From the day I stepped into that meeting “just for one session,” I stopped seeing myself only as someone supporting leadership, I became part of leadership. My influence may be quiet, but it is real, intentional, and embedded in the governance of the institution.

Elizabeth: Oman and the broader Arab region have their own unique culture of trust, discretion, and relationship-building. From your perspective, how would you describe the Executive Assistant community in Oman, and how does the local culture shape the way assistants support leaders and navigate their roles?


Salma: The Executive Assistant community in Oman and across the Arab region operates within a cultural environment where trust, discretion, and relationship-building are deeply rooted in our identity. What makes this region unique is that these values are not simply social preferences; they are drawn from the principles of Islam, which emphasize honesty, confidentiality, humility, and respect. These teachings form the foundation of how many professionals, especially Executive Assistants, approach their roles.

In Oman, I see Executive Assistants as the quiet custodians of institutional trust. Leaders depend on them not only for organizational excellence, but for integrity, sound judgment, and the ability to navigate sensitive situations with wisdom. These qualities are strongly aligned with Islamic values: الأمانة (trustworthiness), الستر (discretion), and الإحسان (excellence). An EA who embodies these principles naturally becomes an extension of the leader they serve.

Culturally, Oman places a high value on humility, harmony, and respectful communication, all reinforced by Islamic teachings. This shapes how assistants support leaders. An EA here must know when to speak and when to listen, when to mediate and when to step back, when to escalate and when to quietly resolve an issue. These are not just skills, they are reflections of cultural and religious grounding.

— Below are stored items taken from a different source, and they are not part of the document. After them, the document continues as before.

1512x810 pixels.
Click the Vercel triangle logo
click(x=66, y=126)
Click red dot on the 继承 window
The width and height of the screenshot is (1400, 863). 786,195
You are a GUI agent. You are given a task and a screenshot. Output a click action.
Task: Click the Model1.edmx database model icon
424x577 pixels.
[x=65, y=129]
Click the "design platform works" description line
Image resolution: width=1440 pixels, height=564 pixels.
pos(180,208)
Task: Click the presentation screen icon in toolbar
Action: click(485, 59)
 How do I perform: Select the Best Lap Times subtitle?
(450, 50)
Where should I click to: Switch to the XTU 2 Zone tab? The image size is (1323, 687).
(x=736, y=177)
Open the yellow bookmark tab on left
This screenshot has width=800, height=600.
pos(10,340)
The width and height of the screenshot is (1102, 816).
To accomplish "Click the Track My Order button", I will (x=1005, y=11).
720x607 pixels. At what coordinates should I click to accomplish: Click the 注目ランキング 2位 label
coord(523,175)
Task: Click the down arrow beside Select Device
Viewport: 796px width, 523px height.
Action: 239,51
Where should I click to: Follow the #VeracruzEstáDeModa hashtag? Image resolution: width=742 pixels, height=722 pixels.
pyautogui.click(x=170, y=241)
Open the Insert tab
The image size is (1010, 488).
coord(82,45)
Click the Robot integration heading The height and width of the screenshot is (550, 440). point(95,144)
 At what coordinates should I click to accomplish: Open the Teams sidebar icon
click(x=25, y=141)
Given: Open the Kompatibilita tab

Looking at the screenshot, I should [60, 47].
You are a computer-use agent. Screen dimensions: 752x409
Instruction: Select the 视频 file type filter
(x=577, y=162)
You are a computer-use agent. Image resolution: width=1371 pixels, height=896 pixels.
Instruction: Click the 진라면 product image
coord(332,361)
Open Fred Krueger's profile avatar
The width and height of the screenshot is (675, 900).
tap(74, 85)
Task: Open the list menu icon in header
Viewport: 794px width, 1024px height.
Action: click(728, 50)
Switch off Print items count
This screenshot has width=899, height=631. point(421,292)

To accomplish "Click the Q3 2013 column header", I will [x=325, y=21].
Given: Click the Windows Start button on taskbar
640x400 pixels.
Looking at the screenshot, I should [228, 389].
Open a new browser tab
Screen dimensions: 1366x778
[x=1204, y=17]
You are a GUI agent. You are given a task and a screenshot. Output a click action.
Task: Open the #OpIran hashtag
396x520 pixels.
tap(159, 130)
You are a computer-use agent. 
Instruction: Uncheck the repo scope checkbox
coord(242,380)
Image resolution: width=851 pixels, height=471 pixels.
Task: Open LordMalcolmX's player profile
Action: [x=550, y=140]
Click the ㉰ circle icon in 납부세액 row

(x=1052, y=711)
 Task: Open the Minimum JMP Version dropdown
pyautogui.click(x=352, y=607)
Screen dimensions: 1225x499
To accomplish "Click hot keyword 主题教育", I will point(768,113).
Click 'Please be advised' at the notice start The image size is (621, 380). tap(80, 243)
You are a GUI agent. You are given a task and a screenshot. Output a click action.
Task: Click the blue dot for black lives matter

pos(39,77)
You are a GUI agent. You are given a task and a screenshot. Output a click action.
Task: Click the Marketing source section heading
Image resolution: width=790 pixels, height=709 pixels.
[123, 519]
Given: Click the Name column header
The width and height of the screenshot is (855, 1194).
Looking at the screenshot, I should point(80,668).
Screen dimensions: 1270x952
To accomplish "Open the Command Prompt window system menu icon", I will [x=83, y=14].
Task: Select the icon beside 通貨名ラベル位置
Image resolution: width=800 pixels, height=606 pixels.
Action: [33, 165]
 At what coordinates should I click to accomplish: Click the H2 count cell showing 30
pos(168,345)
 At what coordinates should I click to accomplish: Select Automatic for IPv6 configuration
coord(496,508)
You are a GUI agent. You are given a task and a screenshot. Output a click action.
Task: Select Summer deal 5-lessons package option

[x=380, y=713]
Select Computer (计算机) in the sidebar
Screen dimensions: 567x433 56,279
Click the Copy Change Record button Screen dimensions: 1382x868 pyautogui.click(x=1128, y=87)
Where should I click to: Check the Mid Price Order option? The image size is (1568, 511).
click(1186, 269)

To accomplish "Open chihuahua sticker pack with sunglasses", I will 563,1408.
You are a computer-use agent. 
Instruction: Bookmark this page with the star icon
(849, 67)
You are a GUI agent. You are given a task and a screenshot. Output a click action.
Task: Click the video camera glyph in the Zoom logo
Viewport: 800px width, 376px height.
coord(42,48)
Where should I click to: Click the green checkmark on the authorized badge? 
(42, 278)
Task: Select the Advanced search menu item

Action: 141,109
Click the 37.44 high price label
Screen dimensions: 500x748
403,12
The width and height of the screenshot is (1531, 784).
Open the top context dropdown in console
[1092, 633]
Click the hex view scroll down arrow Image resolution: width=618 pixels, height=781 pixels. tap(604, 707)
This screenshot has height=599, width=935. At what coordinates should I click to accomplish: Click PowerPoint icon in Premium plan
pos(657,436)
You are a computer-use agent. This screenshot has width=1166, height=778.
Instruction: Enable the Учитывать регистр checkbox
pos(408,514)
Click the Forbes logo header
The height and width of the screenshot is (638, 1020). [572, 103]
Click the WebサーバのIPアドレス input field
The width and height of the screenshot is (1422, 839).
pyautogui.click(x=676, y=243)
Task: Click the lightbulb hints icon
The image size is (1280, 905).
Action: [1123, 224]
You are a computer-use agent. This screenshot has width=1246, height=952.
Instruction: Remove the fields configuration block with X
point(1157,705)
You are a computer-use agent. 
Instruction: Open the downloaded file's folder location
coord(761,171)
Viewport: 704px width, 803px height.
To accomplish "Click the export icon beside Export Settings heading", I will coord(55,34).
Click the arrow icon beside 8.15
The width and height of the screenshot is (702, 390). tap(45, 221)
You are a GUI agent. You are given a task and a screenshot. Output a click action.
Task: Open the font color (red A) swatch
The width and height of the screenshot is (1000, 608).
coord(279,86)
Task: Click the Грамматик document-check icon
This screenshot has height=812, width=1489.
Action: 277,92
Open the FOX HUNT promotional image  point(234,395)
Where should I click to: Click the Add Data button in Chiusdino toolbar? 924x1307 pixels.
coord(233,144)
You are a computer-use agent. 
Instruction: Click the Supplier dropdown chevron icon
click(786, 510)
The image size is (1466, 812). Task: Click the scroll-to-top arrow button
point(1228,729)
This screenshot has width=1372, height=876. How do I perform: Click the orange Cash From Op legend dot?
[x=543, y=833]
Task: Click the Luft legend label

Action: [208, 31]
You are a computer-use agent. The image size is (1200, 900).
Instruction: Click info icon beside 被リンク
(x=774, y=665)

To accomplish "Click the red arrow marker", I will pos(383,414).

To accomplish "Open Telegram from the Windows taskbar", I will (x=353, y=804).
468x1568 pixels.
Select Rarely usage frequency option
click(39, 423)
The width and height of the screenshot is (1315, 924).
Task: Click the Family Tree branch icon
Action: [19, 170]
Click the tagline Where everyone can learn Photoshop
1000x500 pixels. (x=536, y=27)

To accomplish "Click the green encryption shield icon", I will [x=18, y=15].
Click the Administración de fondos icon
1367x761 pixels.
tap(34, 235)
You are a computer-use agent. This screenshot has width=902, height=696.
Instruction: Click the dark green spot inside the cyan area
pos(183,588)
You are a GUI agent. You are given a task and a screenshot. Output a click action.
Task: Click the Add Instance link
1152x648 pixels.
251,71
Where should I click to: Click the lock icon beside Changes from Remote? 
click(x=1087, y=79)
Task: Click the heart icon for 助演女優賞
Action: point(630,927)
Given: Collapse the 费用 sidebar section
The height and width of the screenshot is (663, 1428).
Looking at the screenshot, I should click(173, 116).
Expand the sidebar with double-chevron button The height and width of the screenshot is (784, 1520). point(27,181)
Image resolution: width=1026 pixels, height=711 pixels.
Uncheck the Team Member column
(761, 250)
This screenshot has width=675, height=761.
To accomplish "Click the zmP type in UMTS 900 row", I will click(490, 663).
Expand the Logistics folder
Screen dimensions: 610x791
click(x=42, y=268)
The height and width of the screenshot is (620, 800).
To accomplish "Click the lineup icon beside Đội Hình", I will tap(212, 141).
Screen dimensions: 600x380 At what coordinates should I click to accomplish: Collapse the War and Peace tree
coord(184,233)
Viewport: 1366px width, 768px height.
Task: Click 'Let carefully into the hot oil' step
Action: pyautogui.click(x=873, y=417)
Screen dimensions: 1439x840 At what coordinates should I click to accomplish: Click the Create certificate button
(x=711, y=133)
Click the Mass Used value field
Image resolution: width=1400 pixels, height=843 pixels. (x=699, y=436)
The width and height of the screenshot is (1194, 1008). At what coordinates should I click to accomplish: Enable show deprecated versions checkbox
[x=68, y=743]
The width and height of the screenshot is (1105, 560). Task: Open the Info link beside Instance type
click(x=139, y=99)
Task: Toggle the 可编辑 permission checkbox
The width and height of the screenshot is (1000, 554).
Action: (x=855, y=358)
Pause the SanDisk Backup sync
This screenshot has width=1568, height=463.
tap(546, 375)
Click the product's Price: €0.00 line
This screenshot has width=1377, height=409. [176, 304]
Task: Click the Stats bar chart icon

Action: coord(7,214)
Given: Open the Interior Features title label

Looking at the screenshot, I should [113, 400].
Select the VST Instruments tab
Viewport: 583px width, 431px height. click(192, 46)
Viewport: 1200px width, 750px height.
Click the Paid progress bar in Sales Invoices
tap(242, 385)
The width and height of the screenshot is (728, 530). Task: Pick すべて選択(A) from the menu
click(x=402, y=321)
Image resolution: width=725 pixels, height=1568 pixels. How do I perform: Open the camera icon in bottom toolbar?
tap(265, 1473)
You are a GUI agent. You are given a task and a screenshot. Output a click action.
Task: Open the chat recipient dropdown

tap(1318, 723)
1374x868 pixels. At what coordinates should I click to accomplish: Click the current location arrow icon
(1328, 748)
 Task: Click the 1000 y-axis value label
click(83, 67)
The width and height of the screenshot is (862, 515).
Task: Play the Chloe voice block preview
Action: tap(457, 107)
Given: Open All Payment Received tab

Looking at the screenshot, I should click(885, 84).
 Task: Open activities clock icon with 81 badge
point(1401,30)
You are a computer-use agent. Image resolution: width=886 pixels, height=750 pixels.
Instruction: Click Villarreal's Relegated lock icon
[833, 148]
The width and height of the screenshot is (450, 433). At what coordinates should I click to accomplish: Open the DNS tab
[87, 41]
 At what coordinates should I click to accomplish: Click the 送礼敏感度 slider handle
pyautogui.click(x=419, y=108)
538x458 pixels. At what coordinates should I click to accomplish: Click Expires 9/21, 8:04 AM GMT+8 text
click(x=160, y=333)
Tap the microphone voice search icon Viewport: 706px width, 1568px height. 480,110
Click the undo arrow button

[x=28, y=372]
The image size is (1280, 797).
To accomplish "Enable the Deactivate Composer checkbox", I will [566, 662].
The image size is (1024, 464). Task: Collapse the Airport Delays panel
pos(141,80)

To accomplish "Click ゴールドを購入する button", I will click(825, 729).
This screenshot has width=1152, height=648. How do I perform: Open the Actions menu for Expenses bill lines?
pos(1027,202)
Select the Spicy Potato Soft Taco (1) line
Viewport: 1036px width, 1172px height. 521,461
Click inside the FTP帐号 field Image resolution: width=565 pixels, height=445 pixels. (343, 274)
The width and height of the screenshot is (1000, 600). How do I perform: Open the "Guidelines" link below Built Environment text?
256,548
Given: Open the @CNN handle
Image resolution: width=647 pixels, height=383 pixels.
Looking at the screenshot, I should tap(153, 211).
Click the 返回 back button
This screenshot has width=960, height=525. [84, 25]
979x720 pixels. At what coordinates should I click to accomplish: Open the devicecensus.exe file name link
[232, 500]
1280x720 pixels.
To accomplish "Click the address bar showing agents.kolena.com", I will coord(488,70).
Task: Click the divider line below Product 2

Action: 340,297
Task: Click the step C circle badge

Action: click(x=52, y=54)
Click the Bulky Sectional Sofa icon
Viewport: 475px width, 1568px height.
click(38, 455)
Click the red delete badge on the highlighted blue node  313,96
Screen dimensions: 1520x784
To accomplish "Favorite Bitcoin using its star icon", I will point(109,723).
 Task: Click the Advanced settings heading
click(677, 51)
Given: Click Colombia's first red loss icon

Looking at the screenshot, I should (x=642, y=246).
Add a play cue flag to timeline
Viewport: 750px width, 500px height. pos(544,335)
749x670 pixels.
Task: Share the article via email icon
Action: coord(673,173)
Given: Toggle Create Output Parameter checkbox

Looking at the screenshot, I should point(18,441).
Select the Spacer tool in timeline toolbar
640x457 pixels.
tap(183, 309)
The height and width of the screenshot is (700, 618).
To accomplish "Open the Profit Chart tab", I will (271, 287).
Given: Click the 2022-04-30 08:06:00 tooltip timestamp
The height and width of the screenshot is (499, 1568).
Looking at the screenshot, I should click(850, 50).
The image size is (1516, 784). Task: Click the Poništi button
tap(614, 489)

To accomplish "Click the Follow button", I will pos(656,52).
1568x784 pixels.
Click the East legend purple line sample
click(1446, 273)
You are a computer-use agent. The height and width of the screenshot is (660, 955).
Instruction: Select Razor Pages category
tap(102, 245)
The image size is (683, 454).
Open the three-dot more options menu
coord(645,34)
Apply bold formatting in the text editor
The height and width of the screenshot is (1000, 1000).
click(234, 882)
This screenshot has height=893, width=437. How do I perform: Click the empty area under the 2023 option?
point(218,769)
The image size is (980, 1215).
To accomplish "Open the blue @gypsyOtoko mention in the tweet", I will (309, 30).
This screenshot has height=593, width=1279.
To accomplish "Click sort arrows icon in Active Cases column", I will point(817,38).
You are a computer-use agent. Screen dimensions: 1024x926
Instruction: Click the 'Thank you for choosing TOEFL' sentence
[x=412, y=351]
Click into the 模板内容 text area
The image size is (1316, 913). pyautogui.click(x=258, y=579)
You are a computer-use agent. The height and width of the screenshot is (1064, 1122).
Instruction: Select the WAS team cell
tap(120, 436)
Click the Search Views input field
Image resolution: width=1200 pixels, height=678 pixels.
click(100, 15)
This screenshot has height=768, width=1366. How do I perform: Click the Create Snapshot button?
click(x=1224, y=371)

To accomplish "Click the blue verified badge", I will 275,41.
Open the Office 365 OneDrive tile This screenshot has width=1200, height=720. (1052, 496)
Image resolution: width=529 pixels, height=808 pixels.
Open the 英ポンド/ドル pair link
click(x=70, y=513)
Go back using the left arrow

Relationships play a central role in the region. Trust is built slowly and protected carefully. Because of that, the EA often becomes the bridge between leadership and the wider institution, ensuring clarity, smoothing misunderstandings, and fostering alignment. In environments where hierarchy is respected, the EA’s emotional intelligence, shaped by cultural and Islamic ethics, becomes essential.

At the same time, the EA community in Oman is evolving. More assistants are stepping into governance, strategy, and board-related responsibilities. Leaders increasingly recognize that an EA who embodies integrity, discretion, and relationship-building adds strategic value to the institution.

From my perspective, the cultural landscape in Oman gives Executive Assistants a unique advantage. They work in a setting where Islamic values reinforce professional excellence. Trust becomes leadership. Discretion becomes influence. And relationships become the quiet force that keeps institutions moving forward.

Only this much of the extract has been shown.